STATED PROBLEM: Shift every coordinate in the answers by 92 and write the records out again, requests included, beginning at the line that contains "Select the upper С/у label" and stopping after the line that contains "Action: [78, 190]". Give only these records.

DATA PROVIDED:
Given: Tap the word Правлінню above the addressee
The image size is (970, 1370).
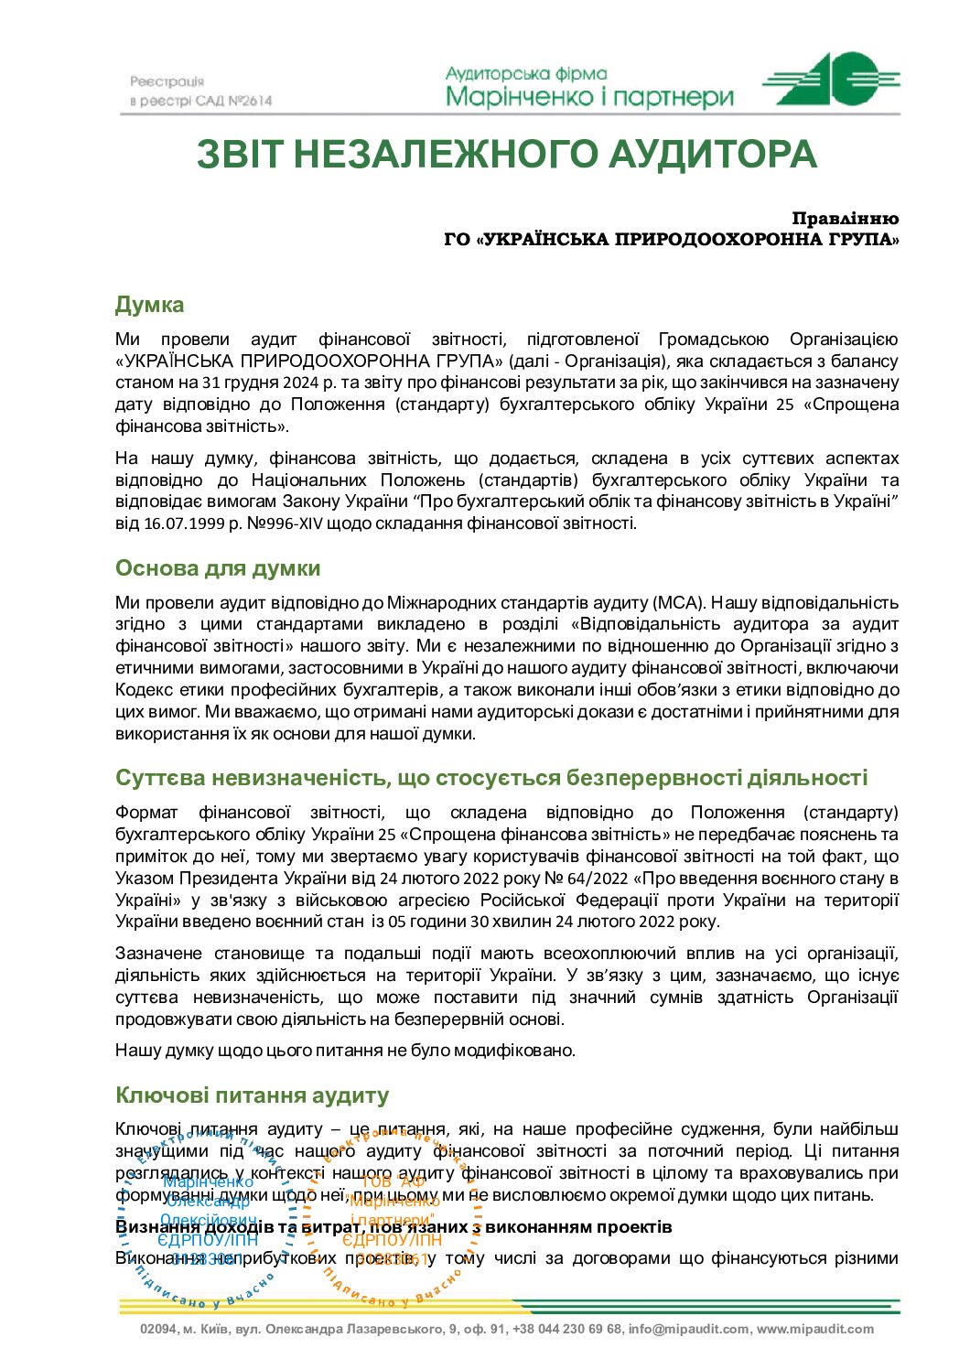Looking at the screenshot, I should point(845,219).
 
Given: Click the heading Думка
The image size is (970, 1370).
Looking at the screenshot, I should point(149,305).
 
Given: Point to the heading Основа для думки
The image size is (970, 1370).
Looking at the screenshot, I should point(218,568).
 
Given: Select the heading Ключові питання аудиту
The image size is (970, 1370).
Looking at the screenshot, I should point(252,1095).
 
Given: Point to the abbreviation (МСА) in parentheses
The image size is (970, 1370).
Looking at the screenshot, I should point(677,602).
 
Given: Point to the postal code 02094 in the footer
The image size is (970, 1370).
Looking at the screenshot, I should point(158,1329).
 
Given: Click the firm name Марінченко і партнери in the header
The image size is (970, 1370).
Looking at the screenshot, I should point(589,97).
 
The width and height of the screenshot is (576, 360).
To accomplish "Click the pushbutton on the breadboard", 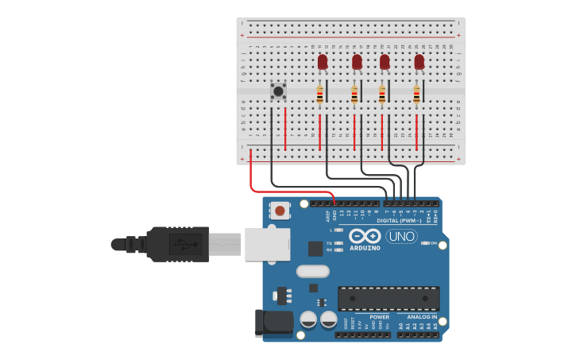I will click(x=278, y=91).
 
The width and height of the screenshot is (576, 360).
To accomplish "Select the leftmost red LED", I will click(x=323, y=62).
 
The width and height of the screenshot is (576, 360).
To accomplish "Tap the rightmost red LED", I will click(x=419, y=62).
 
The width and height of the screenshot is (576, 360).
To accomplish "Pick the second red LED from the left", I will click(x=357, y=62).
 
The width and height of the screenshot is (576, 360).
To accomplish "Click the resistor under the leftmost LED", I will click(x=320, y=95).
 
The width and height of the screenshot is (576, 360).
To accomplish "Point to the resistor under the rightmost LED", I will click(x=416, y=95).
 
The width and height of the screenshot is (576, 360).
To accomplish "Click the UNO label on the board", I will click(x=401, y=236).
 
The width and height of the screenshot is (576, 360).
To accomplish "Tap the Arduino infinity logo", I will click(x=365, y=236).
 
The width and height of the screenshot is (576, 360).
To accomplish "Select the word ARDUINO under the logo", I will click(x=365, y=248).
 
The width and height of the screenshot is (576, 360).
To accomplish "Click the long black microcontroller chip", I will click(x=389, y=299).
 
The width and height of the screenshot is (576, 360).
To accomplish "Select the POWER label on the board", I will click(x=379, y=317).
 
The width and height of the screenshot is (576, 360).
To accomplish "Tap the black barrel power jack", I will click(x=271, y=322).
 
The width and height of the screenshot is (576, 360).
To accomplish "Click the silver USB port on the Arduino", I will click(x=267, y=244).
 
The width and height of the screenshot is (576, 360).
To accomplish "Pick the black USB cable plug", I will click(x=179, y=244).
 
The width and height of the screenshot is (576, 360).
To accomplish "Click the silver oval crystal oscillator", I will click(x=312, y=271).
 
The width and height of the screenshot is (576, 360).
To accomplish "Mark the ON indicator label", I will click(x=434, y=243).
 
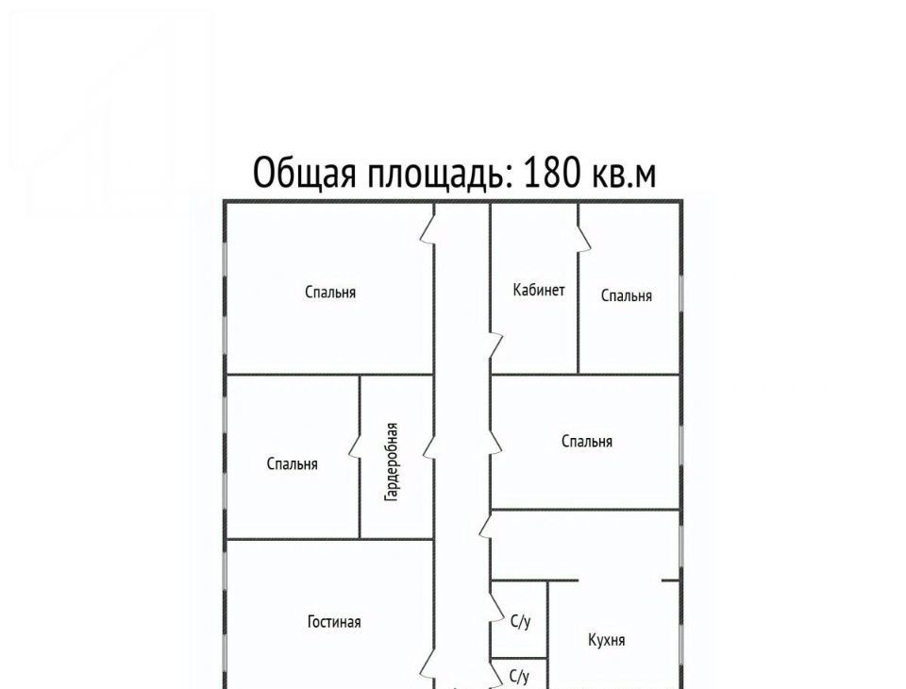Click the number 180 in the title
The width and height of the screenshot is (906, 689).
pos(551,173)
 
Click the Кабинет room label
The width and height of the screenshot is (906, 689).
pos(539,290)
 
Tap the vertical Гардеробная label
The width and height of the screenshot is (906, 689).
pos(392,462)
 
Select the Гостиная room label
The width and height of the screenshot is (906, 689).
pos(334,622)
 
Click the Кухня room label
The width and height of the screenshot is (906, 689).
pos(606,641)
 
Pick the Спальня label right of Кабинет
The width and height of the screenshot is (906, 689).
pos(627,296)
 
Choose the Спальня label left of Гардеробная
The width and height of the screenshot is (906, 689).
==
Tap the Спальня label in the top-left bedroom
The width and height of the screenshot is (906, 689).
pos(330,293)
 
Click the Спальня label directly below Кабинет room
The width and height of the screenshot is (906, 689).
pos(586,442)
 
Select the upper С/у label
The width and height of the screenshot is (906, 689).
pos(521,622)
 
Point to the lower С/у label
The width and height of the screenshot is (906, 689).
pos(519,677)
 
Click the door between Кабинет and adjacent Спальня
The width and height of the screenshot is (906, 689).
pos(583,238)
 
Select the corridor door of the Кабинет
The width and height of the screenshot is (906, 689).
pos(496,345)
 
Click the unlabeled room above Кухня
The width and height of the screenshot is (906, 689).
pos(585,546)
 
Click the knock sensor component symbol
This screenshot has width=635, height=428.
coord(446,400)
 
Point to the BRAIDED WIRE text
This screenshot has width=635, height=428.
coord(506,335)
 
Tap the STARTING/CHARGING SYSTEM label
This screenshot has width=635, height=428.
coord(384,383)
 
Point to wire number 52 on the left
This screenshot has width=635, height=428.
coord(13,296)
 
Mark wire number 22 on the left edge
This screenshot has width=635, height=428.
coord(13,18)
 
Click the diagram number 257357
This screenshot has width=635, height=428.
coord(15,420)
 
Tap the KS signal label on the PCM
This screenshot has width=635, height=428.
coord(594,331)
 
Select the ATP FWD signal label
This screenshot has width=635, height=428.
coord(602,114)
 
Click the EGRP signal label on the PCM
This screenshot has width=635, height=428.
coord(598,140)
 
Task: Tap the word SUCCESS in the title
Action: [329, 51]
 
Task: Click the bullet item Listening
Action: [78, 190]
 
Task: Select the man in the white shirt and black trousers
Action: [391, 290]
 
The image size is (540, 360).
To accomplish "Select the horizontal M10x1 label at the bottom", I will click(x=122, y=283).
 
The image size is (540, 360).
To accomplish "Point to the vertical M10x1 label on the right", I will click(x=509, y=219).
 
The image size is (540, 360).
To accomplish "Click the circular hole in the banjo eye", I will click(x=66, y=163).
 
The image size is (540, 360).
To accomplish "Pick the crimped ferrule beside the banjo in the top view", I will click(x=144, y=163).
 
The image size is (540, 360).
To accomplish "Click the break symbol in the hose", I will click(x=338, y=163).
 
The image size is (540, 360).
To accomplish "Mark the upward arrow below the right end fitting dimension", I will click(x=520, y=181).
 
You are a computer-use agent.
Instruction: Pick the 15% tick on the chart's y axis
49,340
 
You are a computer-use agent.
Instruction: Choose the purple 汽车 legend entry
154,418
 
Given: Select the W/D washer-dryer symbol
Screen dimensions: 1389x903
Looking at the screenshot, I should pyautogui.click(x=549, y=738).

THE ANSWER:
Select the upper С/у label
The width and height of the screenshot is (906, 689).
pos(613,714)
 
Point to the lower С/у label
The width and height of the screenshot is (906, 689).
pos(611,769)
 
Click the door between Кабинет and adjacent Спальня
The width and height of the screenshot is (906, 689).
pos(675,330)
 
Select the corridor door of the Кабинет
The width and height of the screenshot is (906, 689).
pos(588,437)
 
Click the unlabeled room above Кухня
The width and height of the screenshot is (906, 689).
pos(677,638)
 
Click the knock sensor component symbol
This screenshot has width=635, height=428.
coord(538,492)
 
Point to the BRAIDED WIRE text
This screenshot has width=635, height=428.
coord(598,427)
 
Tap the STARTING/CHARGING SYSTEM label
This screenshot has width=635, height=428.
coord(476,475)
 
Point to wire number 52 on the left
This screenshot has width=635, height=428.
coord(105,388)
 
Mark wire number 22 on the left edge
This screenshot has width=635, height=428.
coord(105,110)
 
Click the diagram number 257357
This screenshot has width=635, height=428.
coord(107,512)
 
Tap the KS signal label on the PCM
This screenshot has width=635, height=428.
coord(686,423)
 
Select the ATP FWD signal label
This screenshot has width=635, height=428.
coord(694,206)
 
Click the EGRP signal label on the PCM
This screenshot has width=635, height=428.
coord(690,232)
 
Task: Tap the word SUCCESS in the title
Action: [421, 143]
 
Task: Click the bullet item Listening
Action: [170, 282]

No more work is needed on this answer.